The only reason why it is tough for us to use nano malloc
is because of the small shortcoming where nano_malloc()
splits a bigger chunk from the free list into two pieces
while handing back the second one (the tail) to the user.
This is error prone and especially bad for smaller heaps,
where nano malloc is supposed to be superior. The normal
malloc doesn't have this issue and we need to use it even
though it costs us ~2k bytes compared to nano-malloc.
The problem arise especially after giving back _every_
malloced memory to the heap and then starting to exercise
the heap again by allocating something small. This small
item might split the whole heap in two equally big parts
depending on how the heap has been exercised before.
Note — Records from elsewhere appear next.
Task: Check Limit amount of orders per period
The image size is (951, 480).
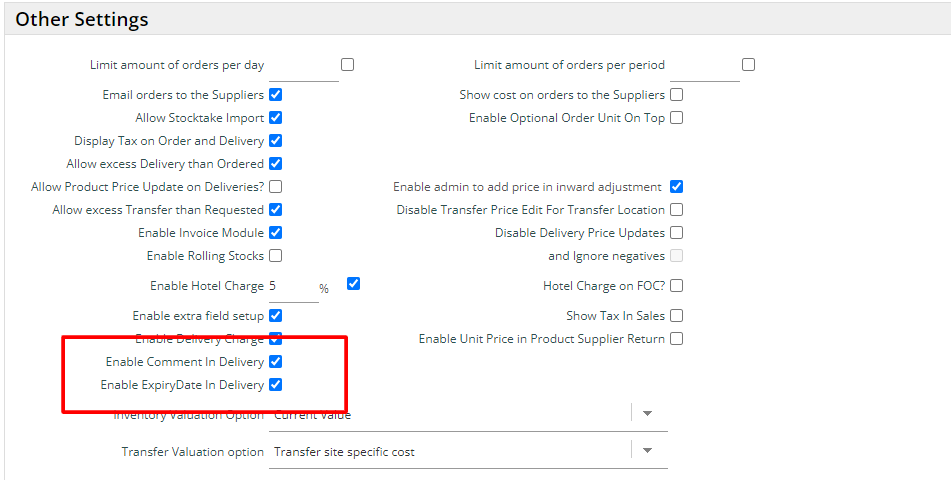Action: click(x=748, y=65)
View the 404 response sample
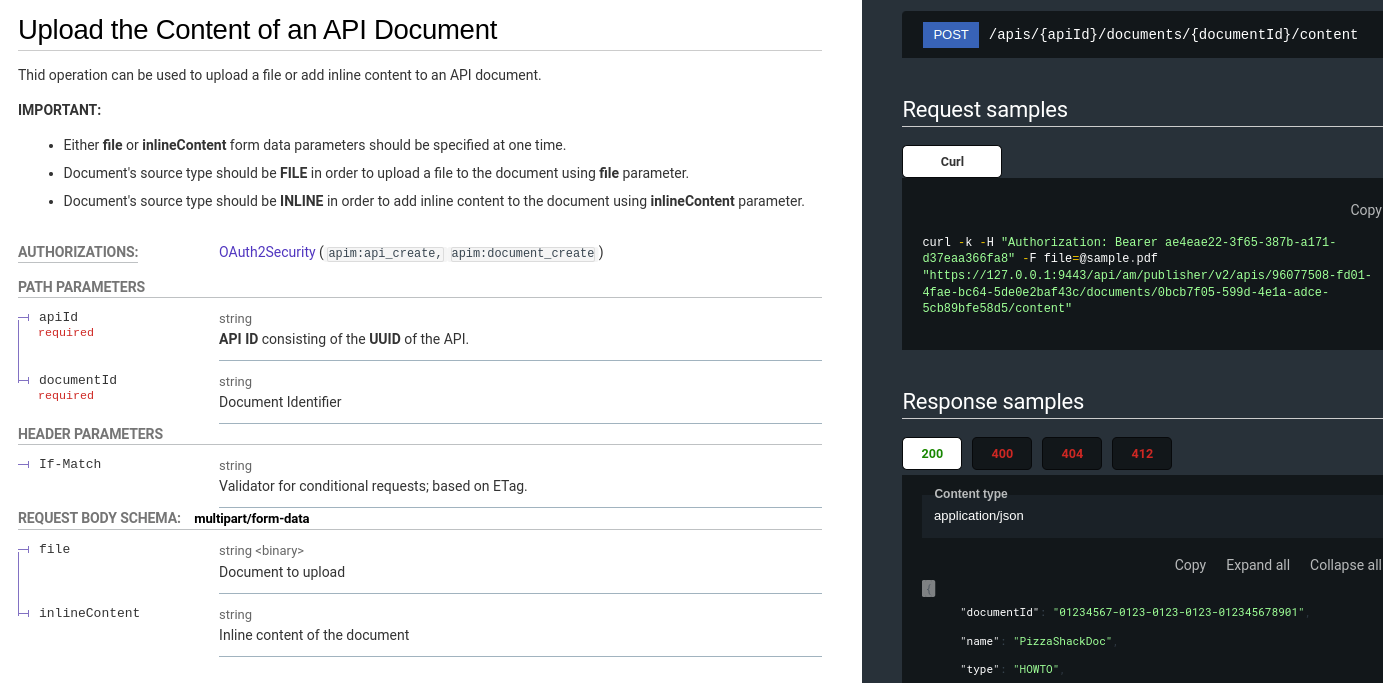The image size is (1383, 683). pyautogui.click(x=1071, y=453)
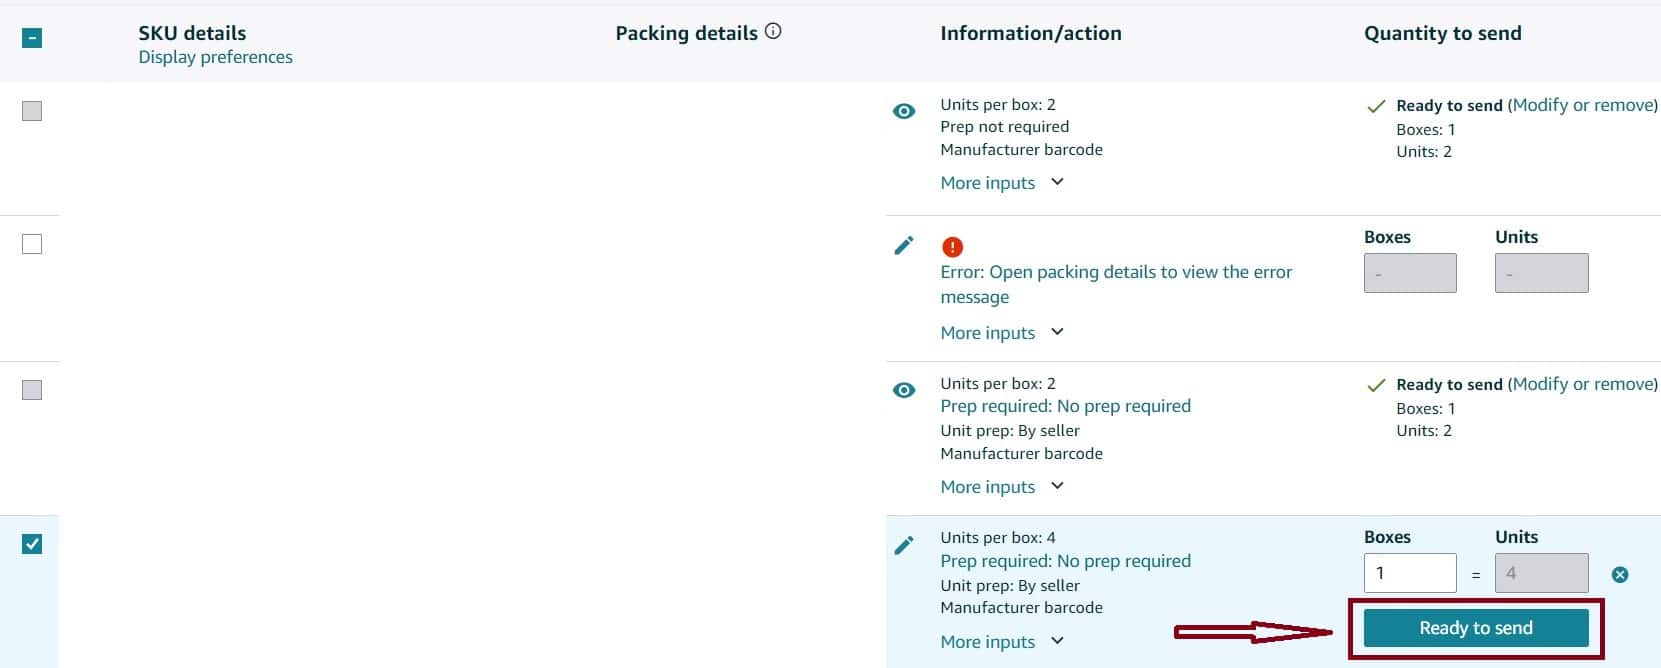Open the Display preferences link
This screenshot has width=1661, height=668.
215,57
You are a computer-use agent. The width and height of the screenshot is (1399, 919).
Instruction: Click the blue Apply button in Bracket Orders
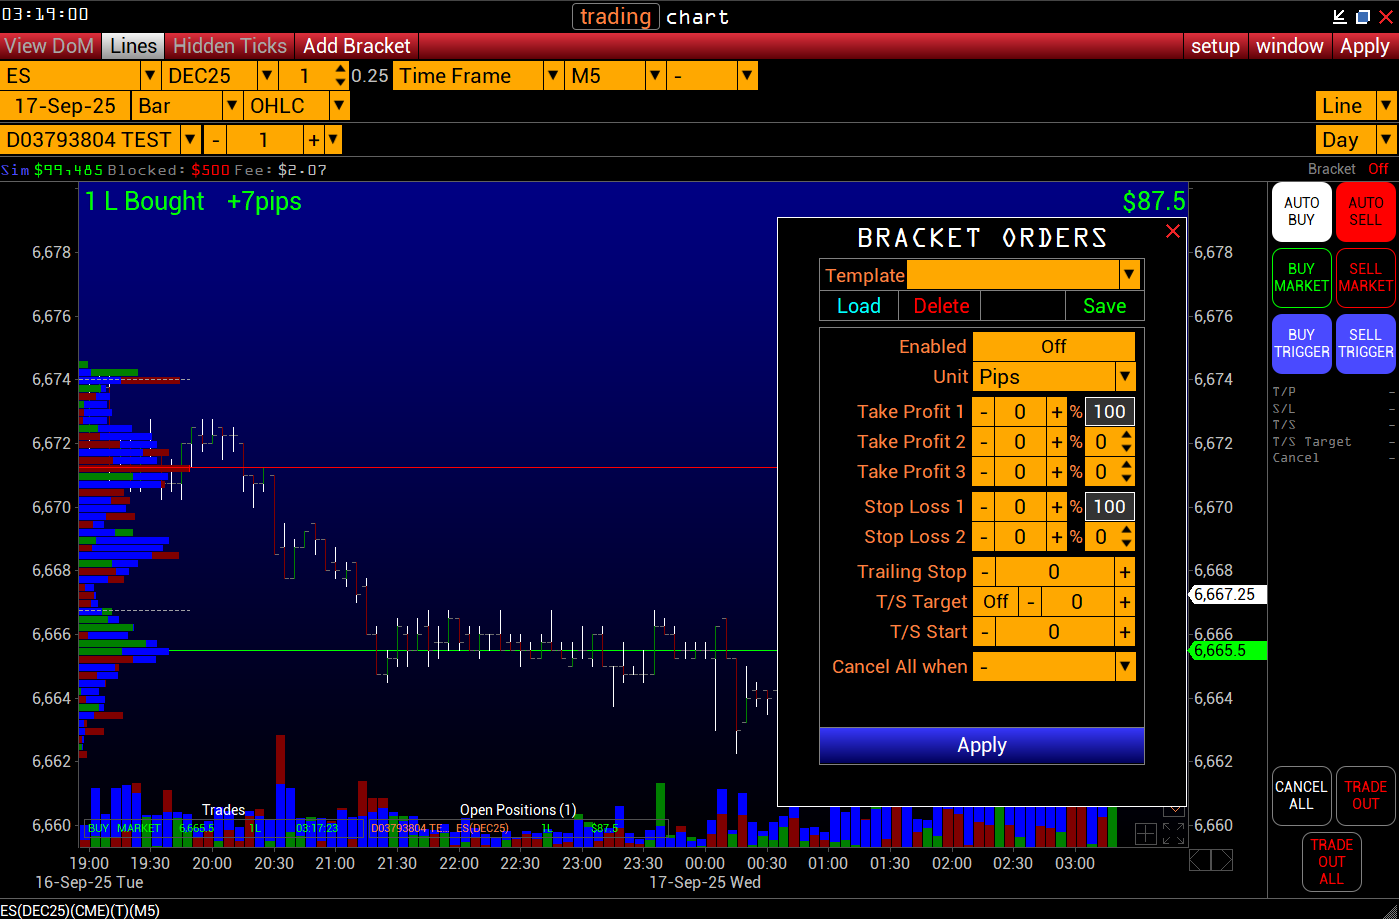coord(981,745)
I have uploaded the smallest possible application
(only tested on ST and Nordic devices) to show the issue
while the real customer applications are far more complicated:
https://drive.google.com/file/d/1kfSC2KOm3Os3mI7EBd-U0j63qVs8xMbt/view?usp=sharing
The application works like the following pseudo code,
where we assume a heap of 100 bytes
(I haven't taken padding and other nitty and gritty
details into account. Everything to simplify understanding):
void *ptr = malloc(52); // We get 52 bytes and we have
// 48 bytes to use.
free(ptr); // Hand back the 52 bytes to nano_malloc
// This is the magic line that shows the issue of
// nano_malloc
ptr = malloc(1); // Nano malloc will split the 52 bytes
// in the free list and hand you a pointer
// somewhere in the
// middle of the heap.
ptr2 = malloc(52); // Out of memory...
I have done a fix which hands back the first part of the
splitted chunk. Once this is fixed we obviously
have the 1 byte placed in position 0 of the heap instead
of somewhere in the middle.
However, this won't let us malloc 52 new bytes even though
we potentially have 99 bytes left to use in the heap. The
reason is that when we try to do the allocation,
nano-malloc looks into the free list and sees a 51 byte
chunk to be used.
This is not big enough so nano-malloc decides to call
sbrk for _another_ 52 bytes which is not possible since
there is only 48 bytes left to ask for.
The solution for this problem is to check if the last
item in the free list is adjacent to sbrk(0). If it is,
as it is in this case, we can just ask sbrk for the
remainder of what is needed. In this case 1 byte.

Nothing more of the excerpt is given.